Advanced bait designs in some commercially available hybridization-based NGS panels offer high uniformity of coverage of targeted regions, and the targeted nature results in lower costs when increasing depth, opening up the possibility for reliable CNV calling. Panels can be customized and optimized for different regions and sample types, allowing determination of CNVs and SNVs from NGS in a more cost-effective manner.
The following studies demonstrate that combined with an appropriate bioinformatics approach, targeted NGS panels are capable of robust calling of both CNVs and SNVs for a range of genetic disorders—confirmed by and concordant with gold-standard aCGH.
CNVs across any of the 79 exons of the dystrophin gene, or DMD gene, can cause severe muscle wasting, resulting in an X-linked recessive disorder known as Duchenne muscular dystrophy. A study of 50 samples with confirmed copy number status, including 29 known CNVs, were analyzed by aCGH and a targeted NGS panel. Using similar approaches to aCGH design, hybridization baits were optimized to give even coverage across all exons. All known CNVs within the DMD gene for the sample set were detected by the NGS panel, ranging from single exons to larger regions covering multiple exons, with 100% concordance with aCGH results (Figure 1, A & B).

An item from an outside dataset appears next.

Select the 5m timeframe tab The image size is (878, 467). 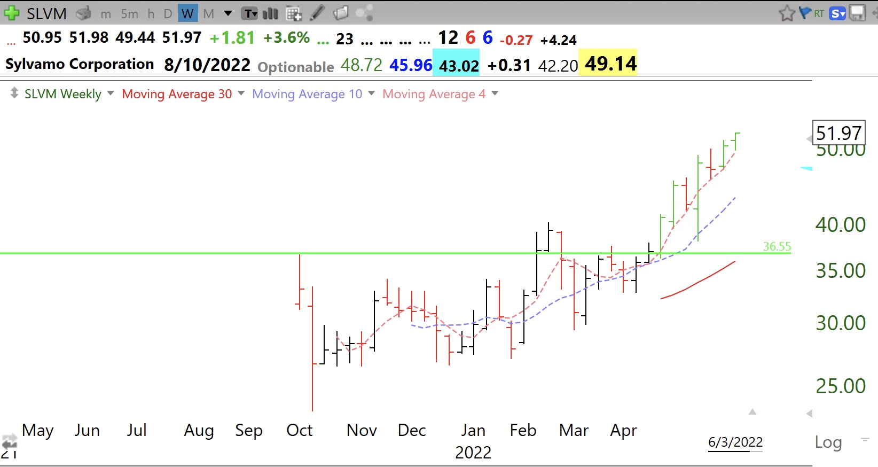coord(129,14)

Monogenic Mendelian autosomal dominant mutations in genes involved in low-density lipoprotein cholesterol (LDL-C) uptake and degradation, primarily LDLR, PCSK9, LDLRAP1, and APOB, can result in familial hypercholesterolemia (FH). The condition is characterized by elevated blood cholesterol increasing the risk of cardiovascular disease. Multiple point mutations are involved in FH, and in ~10% of cases, intragenic CNVs are routinely detected by MLPA. Variants in related genes and SNPs can also be indicative of polygenic hypercholesterolemia, and these can all be targeted simultaneously by NGS.
In this study of 48 samples known to include five CNVs confirmed by MLPA, NGS panels were designed using hybridization-based enrichment to detect CNVs as well as SNVs in a single procedure, covering LDLR, PCSK9, LDLRAP1, and APOB.
The panel provided excellent depth and uniformity of coverage across the targeted region, greater than 500×, detecting all the CNVs and clearly identifying a mid-exon breakpoint (Figure 1, C–E).
The ability to determine CNVs from NGS data enables laboratories to alleviate the burden of multiple assays—painting a clearer picture of genetic variation in a sample earlier in the analysis process. It is clear that while WGS and WES are powerful techniques, limitations exist for their routine use. Moreover, it has been demonstrated that accurate CNV calling from NGS data can be carried out with commercially available hybridization-based targeted panels.
Producing accurate, reliable data depends on high depth of coverage, consistent uniformity of coverage, an appropriate bioinformatics approach, and accessibility in terms of cost and speed of testing. The combination of CNV detection via targeted NGS side-by-side with aCGH can be a formidable, powerful, and comprehensive tool for genetic analysis.